Untuk itulah, Nenden menyebut, ada pasal-pasal karet dalam aturan PSE Kominfo tersebut.
"Ini kan bisa disebut pasal karet, kita bisa mengetahui sendiri dengan pengalaman sebelumnya pasal karet biasanya rawan disalahgunakan," jelas Nenden.
Adapun sebagai informasi, Pasal 9 ayat 3 dan 4 dalam Permenkominfo 5/2020, terdapat kewajiban agar PSE Lingkup Privat tidak memuat konten informasi yang “meresahkan masyarakat” dan “mengganggu ketertiban umum”.
Kemudian, terdapat pula pada Pasal 9 ayat 6 dalam Permenkominfo 5/2020, bila PSE Lingkup Privat tidak menaati kewajiban dalam hal penyebaran konten tersebut, akan berdampak juga pada pemblokiran akses.

Baca juga: WhatsApp, Instagram hingga Google Terancam Diblokir Kominfo pada 20 Juli 2022, Apa Penyebabnya?
Baca juga: Zulkifli Hasan Kampanyekan Putrinya: Bawaslu Tak Boleh Asal Tolak Laporan, PAN Sebut Salah Sasaran
Nenden mengatakan, adanya pasal karet itu akan menjadi hal yang berbahaya terkait kebebasan berekspresi.
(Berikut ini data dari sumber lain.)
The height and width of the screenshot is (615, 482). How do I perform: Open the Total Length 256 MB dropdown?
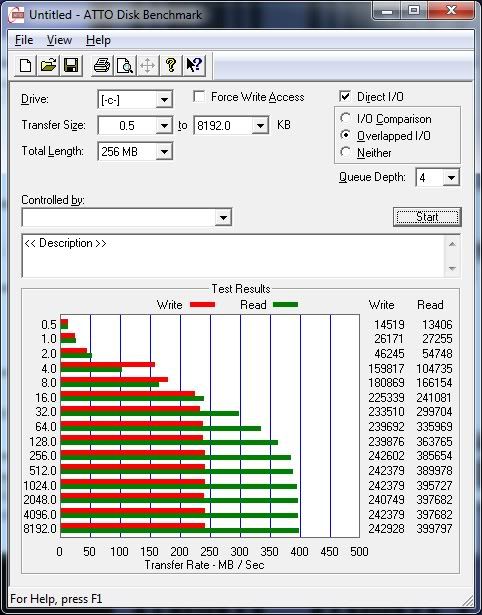(164, 151)
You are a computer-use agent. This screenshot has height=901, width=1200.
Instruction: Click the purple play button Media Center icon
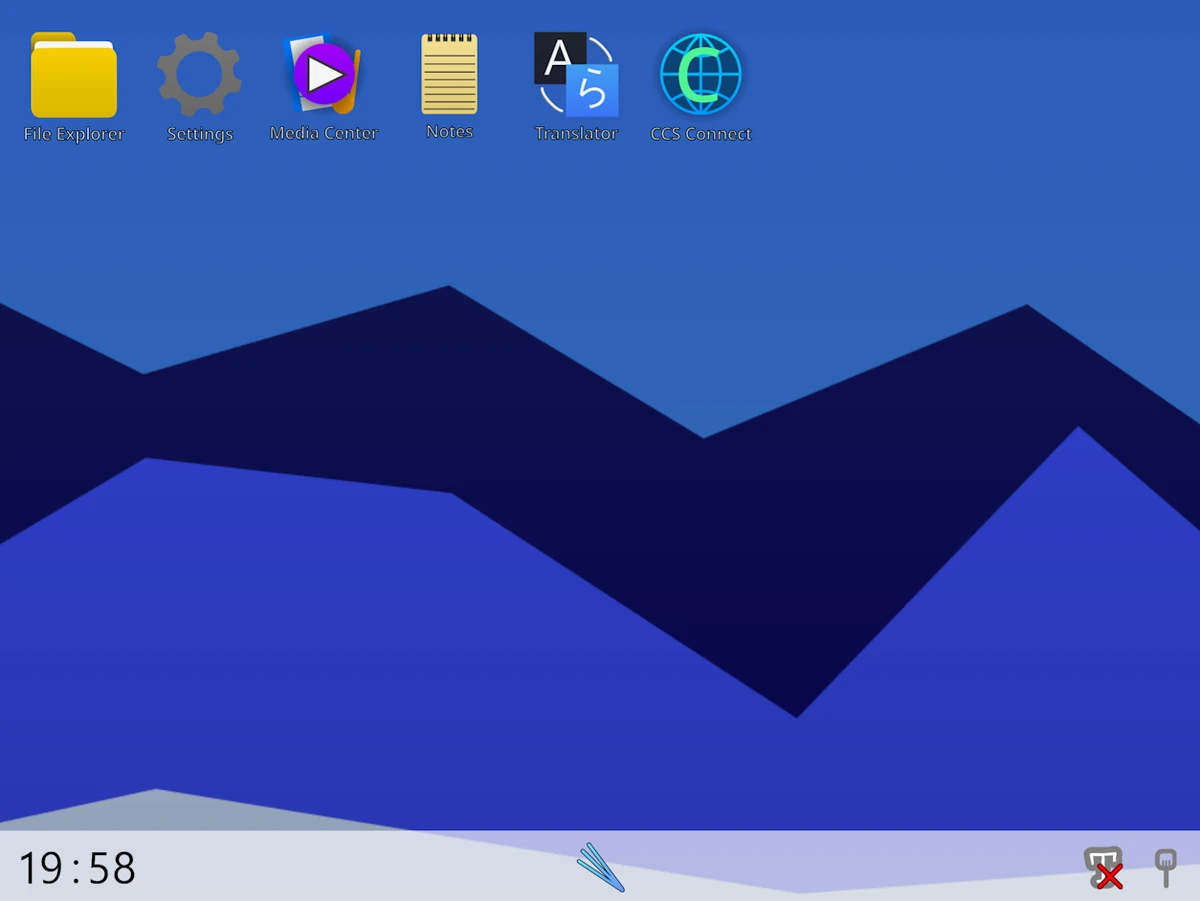coord(323,75)
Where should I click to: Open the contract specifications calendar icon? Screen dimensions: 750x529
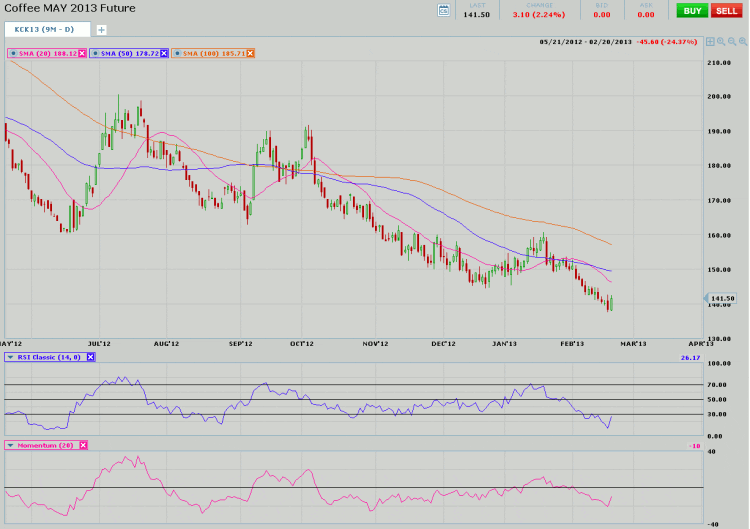click(x=444, y=10)
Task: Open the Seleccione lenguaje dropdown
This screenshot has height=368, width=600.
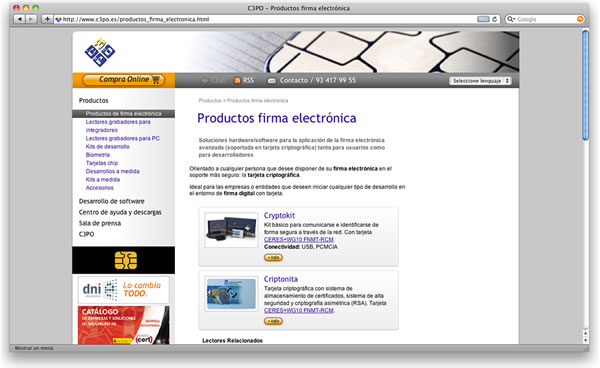Action: click(x=480, y=81)
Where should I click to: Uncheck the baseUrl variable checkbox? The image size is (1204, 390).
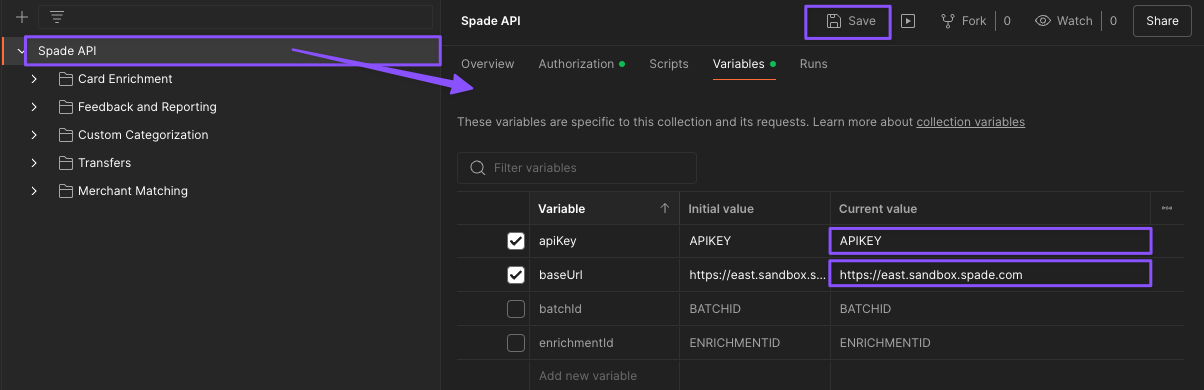point(516,275)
"Karena tidak tahu batasan meresahkan masyarakat dan mengganggu ketertiban umum, bisa saja konten yang kita buat yang sebetulnya bentuk ekspresi akan dilaporkan dan diminta dihapus dari platform tersebut."
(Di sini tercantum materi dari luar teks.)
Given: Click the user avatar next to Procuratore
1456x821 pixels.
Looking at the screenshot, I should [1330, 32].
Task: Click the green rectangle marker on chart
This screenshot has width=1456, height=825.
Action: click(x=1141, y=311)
"Inilah yang menjadi berbahaya pada kebebasan berekspresi, karena untuk menaati peraturan tersebut, PSE itu harus menghapus konten tersebut," ungkap Nenden.
Nenden pun menegaskan, bahwa kebijakan dan ancaman blokir terhadap penyelenggara sistem elektronik lingkup privat yang tidak melakukan pendaftaran berada di bawah peraturan Kominfo.
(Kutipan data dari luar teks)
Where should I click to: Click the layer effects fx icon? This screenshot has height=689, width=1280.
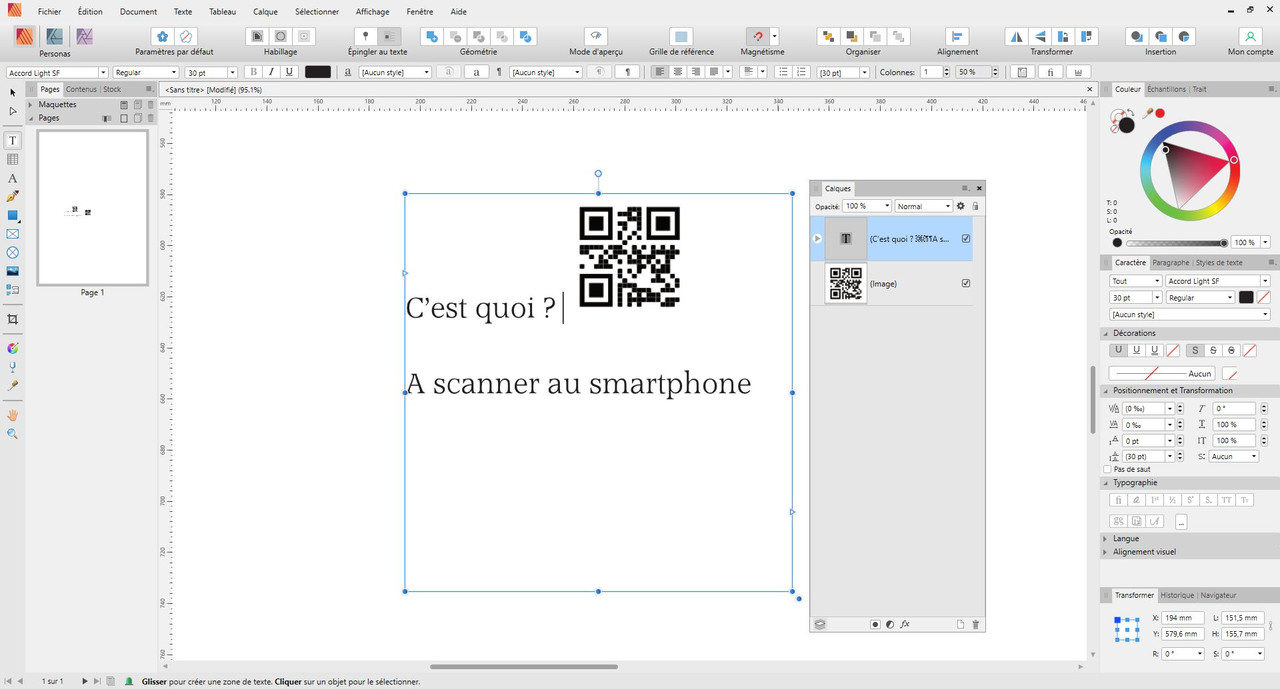coord(905,624)
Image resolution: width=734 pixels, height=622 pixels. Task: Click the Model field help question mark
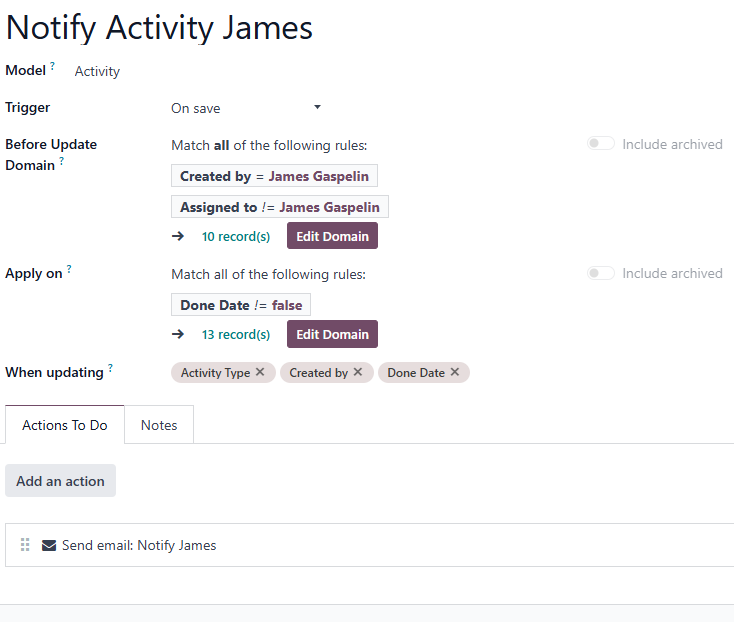tap(52, 66)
Dikatakan, ancaman pemutusan akses pemblokiran terhadap PSE sebetulnya tidak hanya karena tidak pendaftaran.
Bahkan, setelah mendaftar masih ada ancaman pemblokiran.
"Masalah utamanya, bukan urusan mendaftarkan atau tidak mendaftarkan PSE ke Kominfo. Karena seolah-olah banyak yang menganggap (akhirnya daftar), kemudian kita mendaftar."
"Padahal itu langkah awal, ketika platform yang mendaftar harus menigkuti aturan Kominfo," ucapnya.
Rabu Hari Ini Hari Terakhir Pendaftaran PSE Privat
Diketahui, Kominfo menyatakan, hari terakhir atau tanggal efektif pendaftaran untuk PSE Privat pada 20 Juli 2022.
Jika masih tetap belum daftar, maka keesokan harinya pada 21 Juli dan seterusnya, Kominfo akan menerapkan sanksi pertama kepada platform digital yang belum mendaftar.
Saksi pertama itu, yakni berupa teguran secara tertulis.
Berdasarkan pantauan Tribunnews.com pada laman pse.kominfo.go.id hingga pukul 15.50, Rabu (20/7/2022), platform Twitter sudah tercatat dalam daftar PSE Asing, sedangkan YouTube belum.

Dirjen Kominfo: Pendaftaran PSE Bersifat Pendataan Bukan Pengendalian
Diberitakan Tribunnews.com, Kementerian Komunikasi dan Informatika (Kominfo) menegaskan, pendaftaran Penyelenggara Sistem Elektronik (PSE) Lingkup Privat ini bukan upaya pengendalian terhadap layanan digital.
Direktur Jenderal Aptika Kominfo, Semuel Abrijani Pangerapan, mengatakan PSE ini merupakan upaya pemerintah melakukan pendataan.
“Ini bukan pengendalian melainkan pendataan siapa saja yang beroperasi secara digital di Indonesia dan ini dilakukan di semua negara saya rasa dengan metode berbeda,” ucap Samuel, Rabu (20/7/2022).
Ia juga menjelaskan, pengendalian layanan digital itu berbeda dan tidak ada kaitannya dengan PSE ini karena ini sifatnya tata kelola.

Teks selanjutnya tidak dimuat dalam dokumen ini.